**Document and screenshot pointing entries:**
- - - - -
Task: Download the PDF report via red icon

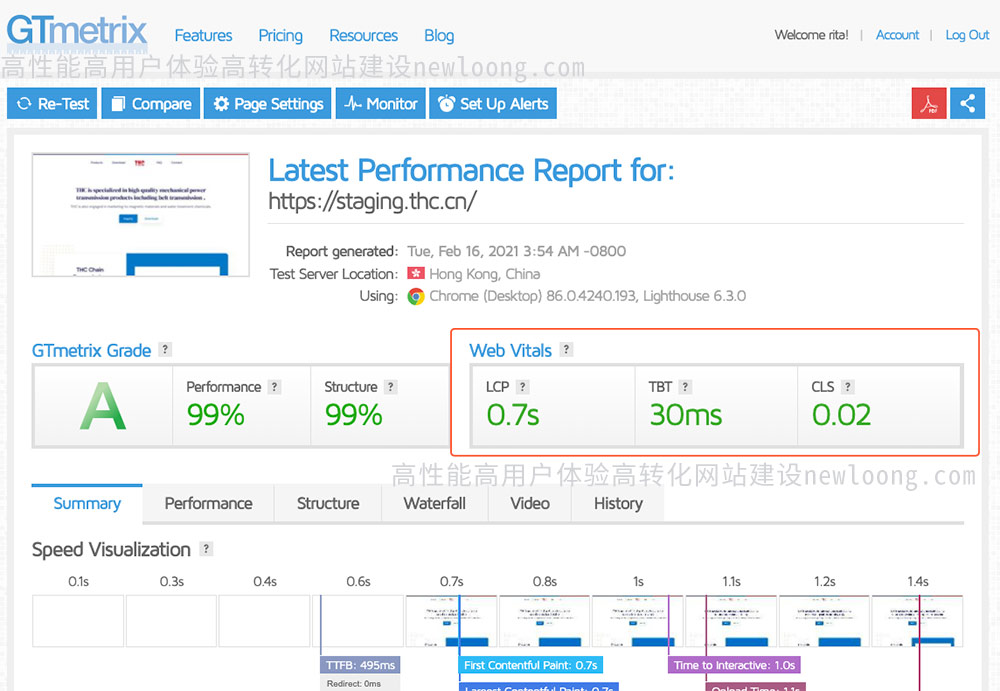Action: point(929,104)
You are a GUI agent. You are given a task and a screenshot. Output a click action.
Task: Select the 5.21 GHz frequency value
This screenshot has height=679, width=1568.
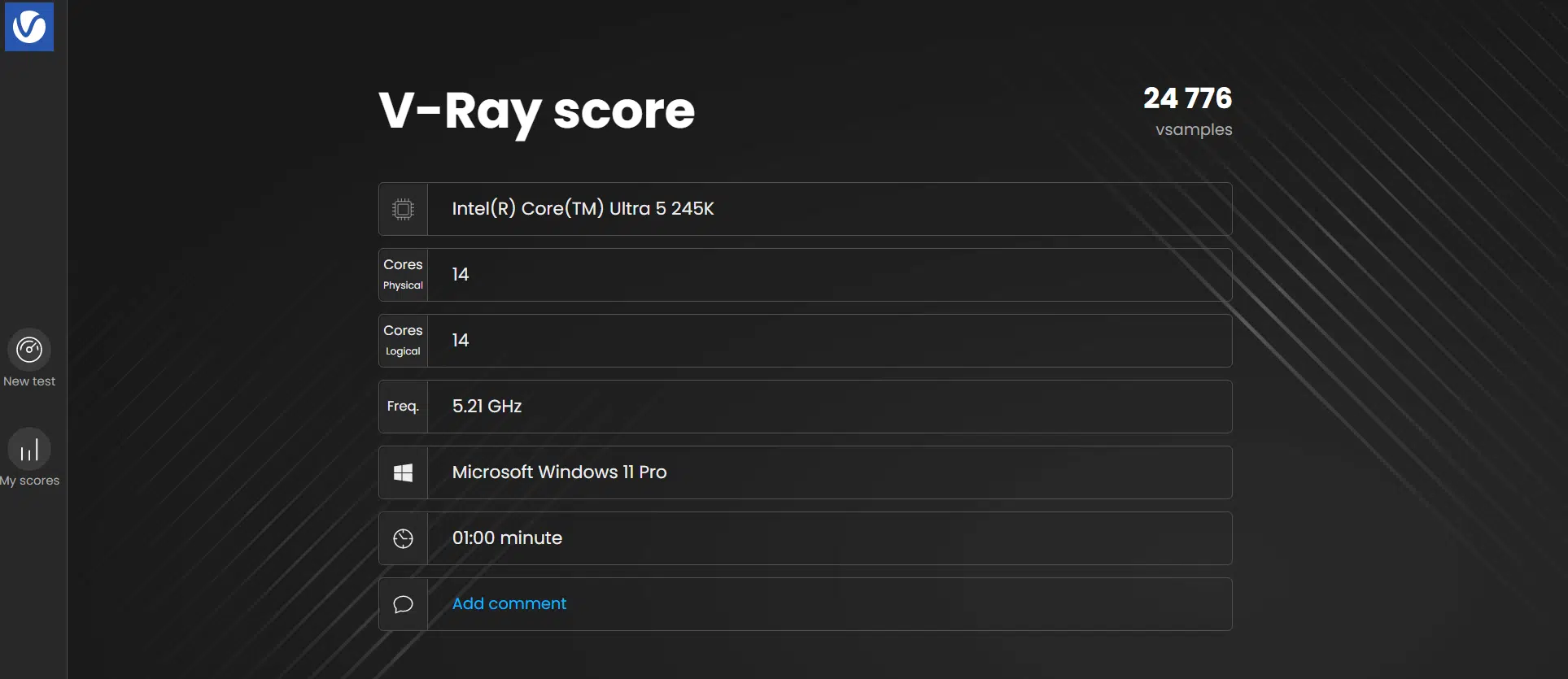tap(487, 407)
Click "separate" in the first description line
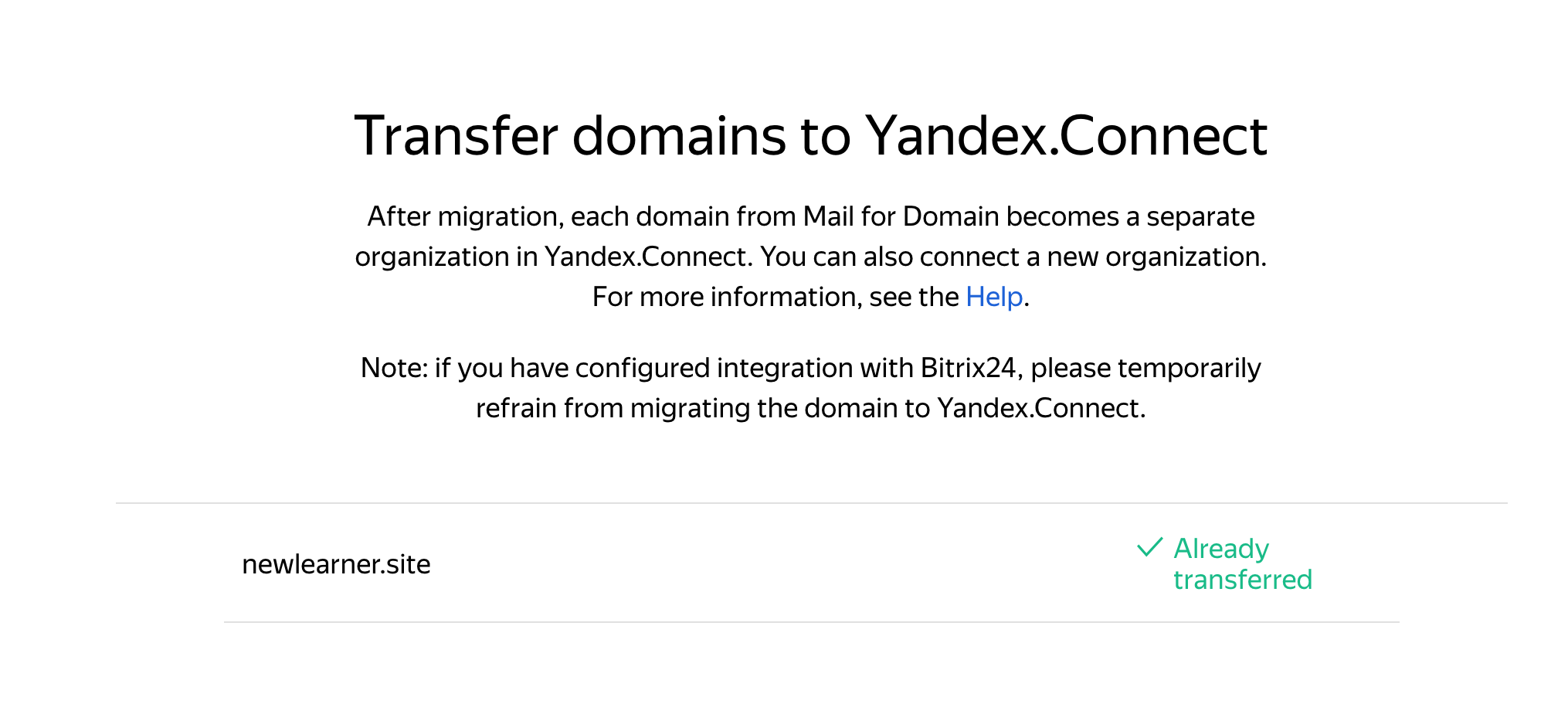The height and width of the screenshot is (728, 1568). tap(1200, 216)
- - - - -
**Given problem:** Copy out every line of the listing above word for word, omitting the pictures.

**Result:**
Task: Download the PDF report via red icon

Action: point(929,104)
You are a GUI agent. You are given a task and a screenshot. Output a click action.
Task: Select the 5.21 GHz frequency value
This screenshot has height=679, width=1568.
tap(487, 407)
Click "separate" in the first description line
The height and width of the screenshot is (728, 1568). tap(1200, 216)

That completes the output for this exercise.